┌─ AVAILABLE RECORDS

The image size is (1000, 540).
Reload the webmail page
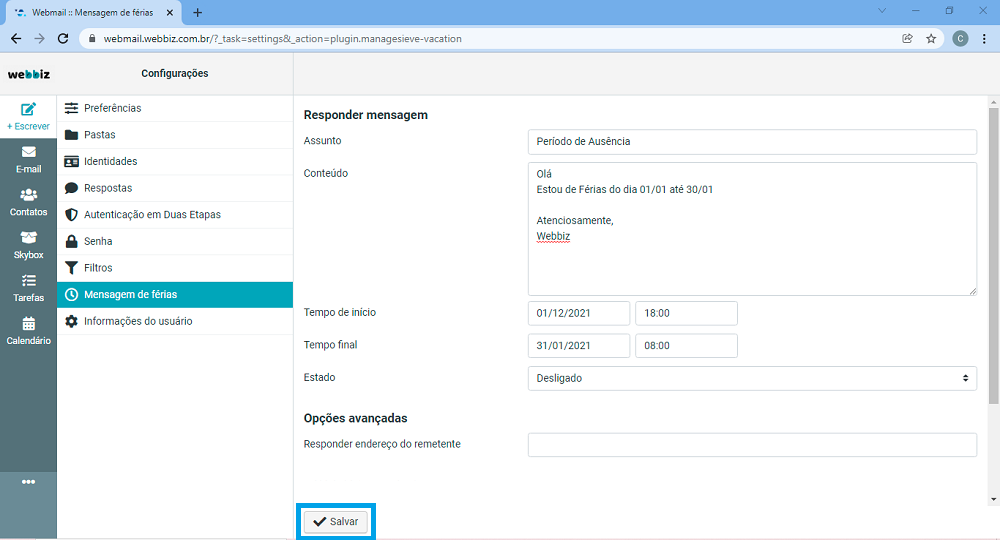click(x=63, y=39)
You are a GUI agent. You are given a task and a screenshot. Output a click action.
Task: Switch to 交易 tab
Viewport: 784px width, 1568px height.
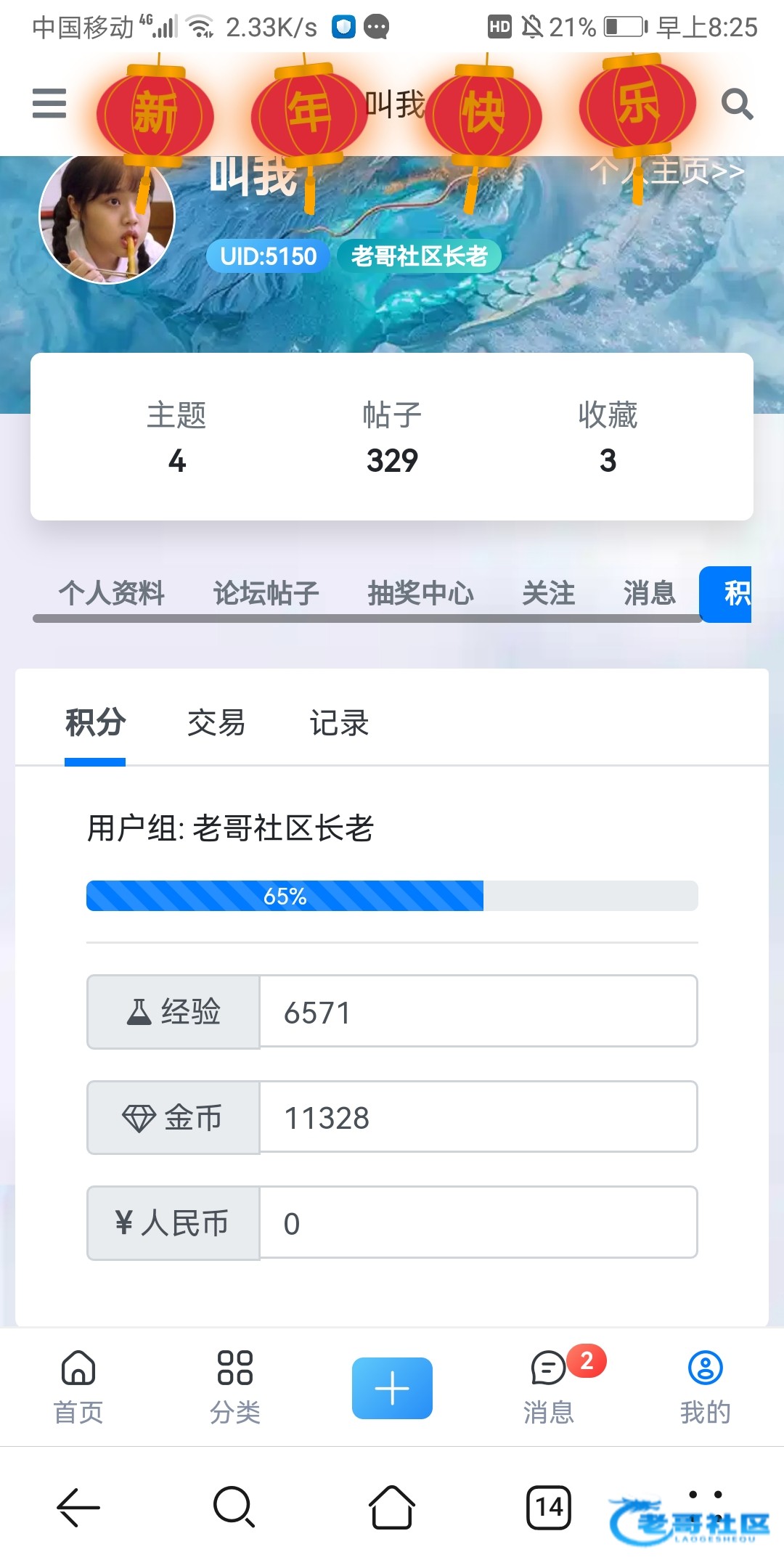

└─

WHAT TO DO
Exact copies of the entries above are needed, without their pictures.

WRITTEN SOLUTION
The image size is (1000, 540).
Reload the webmail page
click(x=63, y=39)
You are a GUI agent. You are given a task and a screenshot. Output a click action.
Task: Switch to 交易 tab
Viewport: 784px width, 1568px height.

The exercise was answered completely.